PI: Ynoussa Maiga (, University of Ouaga I Pr Joseph Ki-Zerbo
U.S. Partner: James Mihelcic, University of South Florida
Project Dates: To be determined

Project Overview:
The development of efficient sanitation technologies and practices can enhance the resilience of local populations from adverse consequences related to the lack of appropriate sanitation. Many imported water and sanitation technologies have failed because they were not adapted to local conditions or did not correspond to the needs of end users. This project will develop, under real conditions, sanitation technologies and resource recovery technologies in a participatory way in order to increase their robustness and acceptability by local beneficiaries. The PI and his team will develop a greywater treatment unit to collect and treat household wastewater for reuse in gardening. A Slanted Soil Treatment System (SSTS) has been previously designed and tested for greywater treatment at the household level, but the quality of the treated greywater was not sufficient to allow its safe reuse in gardening. The current project will test modifications made to the treatment system, including the configuration of the SSTS, the characteristics of the filter bed, and addition of plants to enhance its efficiency, making possible the safe reuse of the treated water for food crop irrigation. In addition, a composting toilet with urine diversion has been developed for rural households. However, concerns related to the biodegradability of the organic matter, hygiene, and maturation of the compost have emerged. The PI and researchers in this project will test new strategies by mixing urine and feces in the dry toilet. In addition, they will design a composting pit and use it in an additional step for the maturation and sanitization of the compost collected from the composting toilet, including through mixture with agricultural waste. The most efficient operating conditions allowing for the production of hygienic and nutrient-rich compost will be determined by testing several mixtures. Tentative thermal inactivation pathogens using sunlight will tested with the aim of making the compost more hygienic.

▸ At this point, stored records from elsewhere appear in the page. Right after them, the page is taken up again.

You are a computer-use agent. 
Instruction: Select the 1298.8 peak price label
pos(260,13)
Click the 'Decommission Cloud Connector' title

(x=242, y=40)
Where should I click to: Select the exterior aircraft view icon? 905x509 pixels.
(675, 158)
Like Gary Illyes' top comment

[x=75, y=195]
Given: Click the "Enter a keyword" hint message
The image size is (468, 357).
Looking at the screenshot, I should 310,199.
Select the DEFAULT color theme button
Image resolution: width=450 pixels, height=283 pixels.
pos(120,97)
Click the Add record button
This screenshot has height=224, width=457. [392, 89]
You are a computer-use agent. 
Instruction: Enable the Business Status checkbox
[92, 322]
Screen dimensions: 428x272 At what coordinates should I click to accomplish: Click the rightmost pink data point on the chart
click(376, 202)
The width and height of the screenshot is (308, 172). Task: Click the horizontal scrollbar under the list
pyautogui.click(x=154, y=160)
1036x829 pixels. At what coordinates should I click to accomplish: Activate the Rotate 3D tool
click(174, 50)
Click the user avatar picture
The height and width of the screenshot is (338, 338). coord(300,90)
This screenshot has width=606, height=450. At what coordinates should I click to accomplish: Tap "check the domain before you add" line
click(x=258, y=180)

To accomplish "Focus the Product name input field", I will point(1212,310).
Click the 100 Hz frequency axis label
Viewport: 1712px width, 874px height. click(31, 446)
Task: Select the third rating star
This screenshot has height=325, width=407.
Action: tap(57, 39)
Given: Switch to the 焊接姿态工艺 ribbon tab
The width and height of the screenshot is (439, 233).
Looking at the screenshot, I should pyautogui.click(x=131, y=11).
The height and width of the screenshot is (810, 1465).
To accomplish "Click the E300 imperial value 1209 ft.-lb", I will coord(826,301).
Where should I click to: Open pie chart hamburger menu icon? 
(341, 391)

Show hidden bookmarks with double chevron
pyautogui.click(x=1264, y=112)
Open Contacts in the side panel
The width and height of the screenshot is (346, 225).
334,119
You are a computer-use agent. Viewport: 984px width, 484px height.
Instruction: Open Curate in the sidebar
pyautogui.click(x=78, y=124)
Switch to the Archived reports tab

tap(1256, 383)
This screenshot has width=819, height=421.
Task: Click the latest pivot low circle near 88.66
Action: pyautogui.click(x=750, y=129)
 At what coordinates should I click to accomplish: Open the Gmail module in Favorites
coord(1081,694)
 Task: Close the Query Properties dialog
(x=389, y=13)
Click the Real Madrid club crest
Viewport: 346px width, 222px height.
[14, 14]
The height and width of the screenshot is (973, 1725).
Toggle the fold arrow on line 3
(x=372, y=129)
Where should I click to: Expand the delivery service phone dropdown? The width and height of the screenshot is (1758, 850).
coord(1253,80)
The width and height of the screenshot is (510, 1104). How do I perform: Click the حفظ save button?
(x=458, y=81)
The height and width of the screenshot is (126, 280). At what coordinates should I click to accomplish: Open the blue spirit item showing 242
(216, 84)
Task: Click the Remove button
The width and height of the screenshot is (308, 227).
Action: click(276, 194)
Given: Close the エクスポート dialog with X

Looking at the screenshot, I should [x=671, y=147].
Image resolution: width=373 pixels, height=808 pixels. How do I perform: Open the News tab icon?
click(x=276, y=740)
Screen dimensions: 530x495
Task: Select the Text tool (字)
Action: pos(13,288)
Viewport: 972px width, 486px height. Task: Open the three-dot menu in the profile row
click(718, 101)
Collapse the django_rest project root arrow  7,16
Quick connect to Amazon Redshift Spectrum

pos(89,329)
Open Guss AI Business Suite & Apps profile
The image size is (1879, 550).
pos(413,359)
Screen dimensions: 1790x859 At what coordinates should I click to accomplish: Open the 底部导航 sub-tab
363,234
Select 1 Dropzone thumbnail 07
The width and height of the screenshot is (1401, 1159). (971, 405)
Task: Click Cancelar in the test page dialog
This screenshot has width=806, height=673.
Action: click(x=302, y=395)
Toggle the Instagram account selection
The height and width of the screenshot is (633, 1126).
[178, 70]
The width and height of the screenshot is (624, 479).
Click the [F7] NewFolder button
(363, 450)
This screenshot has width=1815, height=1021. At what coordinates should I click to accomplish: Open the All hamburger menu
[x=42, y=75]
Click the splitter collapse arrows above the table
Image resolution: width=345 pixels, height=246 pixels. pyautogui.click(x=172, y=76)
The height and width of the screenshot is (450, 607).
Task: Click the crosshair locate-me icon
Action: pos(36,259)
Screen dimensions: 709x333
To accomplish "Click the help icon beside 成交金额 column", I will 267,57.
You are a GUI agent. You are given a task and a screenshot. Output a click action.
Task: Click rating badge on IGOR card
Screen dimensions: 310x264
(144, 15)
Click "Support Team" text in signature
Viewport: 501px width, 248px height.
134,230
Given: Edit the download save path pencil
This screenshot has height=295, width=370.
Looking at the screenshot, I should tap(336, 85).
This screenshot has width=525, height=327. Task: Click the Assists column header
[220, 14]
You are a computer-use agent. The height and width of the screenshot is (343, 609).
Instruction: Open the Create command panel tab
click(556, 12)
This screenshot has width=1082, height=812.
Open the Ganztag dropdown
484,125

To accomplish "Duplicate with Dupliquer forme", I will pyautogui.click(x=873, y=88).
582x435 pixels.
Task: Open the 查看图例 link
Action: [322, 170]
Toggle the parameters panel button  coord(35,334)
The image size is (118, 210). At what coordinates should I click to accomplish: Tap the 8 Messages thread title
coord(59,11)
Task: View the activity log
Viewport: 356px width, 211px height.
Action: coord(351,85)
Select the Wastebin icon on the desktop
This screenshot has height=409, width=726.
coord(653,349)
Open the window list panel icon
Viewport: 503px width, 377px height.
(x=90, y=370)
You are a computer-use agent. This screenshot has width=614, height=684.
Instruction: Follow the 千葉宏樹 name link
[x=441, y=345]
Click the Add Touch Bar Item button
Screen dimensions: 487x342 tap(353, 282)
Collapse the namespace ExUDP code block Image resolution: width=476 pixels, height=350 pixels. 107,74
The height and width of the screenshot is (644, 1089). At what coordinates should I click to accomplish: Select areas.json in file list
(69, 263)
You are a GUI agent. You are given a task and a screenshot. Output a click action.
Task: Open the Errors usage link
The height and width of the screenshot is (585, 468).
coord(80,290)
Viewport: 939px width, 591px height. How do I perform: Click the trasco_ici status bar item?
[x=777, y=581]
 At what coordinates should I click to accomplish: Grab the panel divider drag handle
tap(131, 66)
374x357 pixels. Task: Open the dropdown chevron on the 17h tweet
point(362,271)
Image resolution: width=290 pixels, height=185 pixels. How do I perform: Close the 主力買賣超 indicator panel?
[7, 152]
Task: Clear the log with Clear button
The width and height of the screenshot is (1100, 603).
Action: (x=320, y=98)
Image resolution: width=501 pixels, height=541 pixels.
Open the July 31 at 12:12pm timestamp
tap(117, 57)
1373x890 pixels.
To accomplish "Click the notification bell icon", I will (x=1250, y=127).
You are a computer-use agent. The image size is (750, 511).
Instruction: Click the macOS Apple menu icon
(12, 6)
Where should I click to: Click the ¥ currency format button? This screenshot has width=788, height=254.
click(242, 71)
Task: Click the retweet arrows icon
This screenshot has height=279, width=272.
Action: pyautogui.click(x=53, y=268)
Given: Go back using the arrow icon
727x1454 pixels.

These modifications should enhance the safety of the compost and increase its acceptability.

Ten households from two rural settlements will be involved in this study to develop and assess at the household level a greywater treatment unit and a composting toilet, as well as the possibility of reuse of sanitation by-products (treated greywater and compost) for safe vegetable production. The project will therefore achieve impacts along several lines, including encouraging sustainable adoption of adequate hygiene and sanitation practices in rural areas, enhancement of quality of life and improvement of rural residents’ diets through the increased production of vegetables, reduction of sanitation-related diseases (malaria, diarrhea), and strengthening of the capacities of the rural population in terms of hygiene, sanitation, and valorization of sanitation by-products.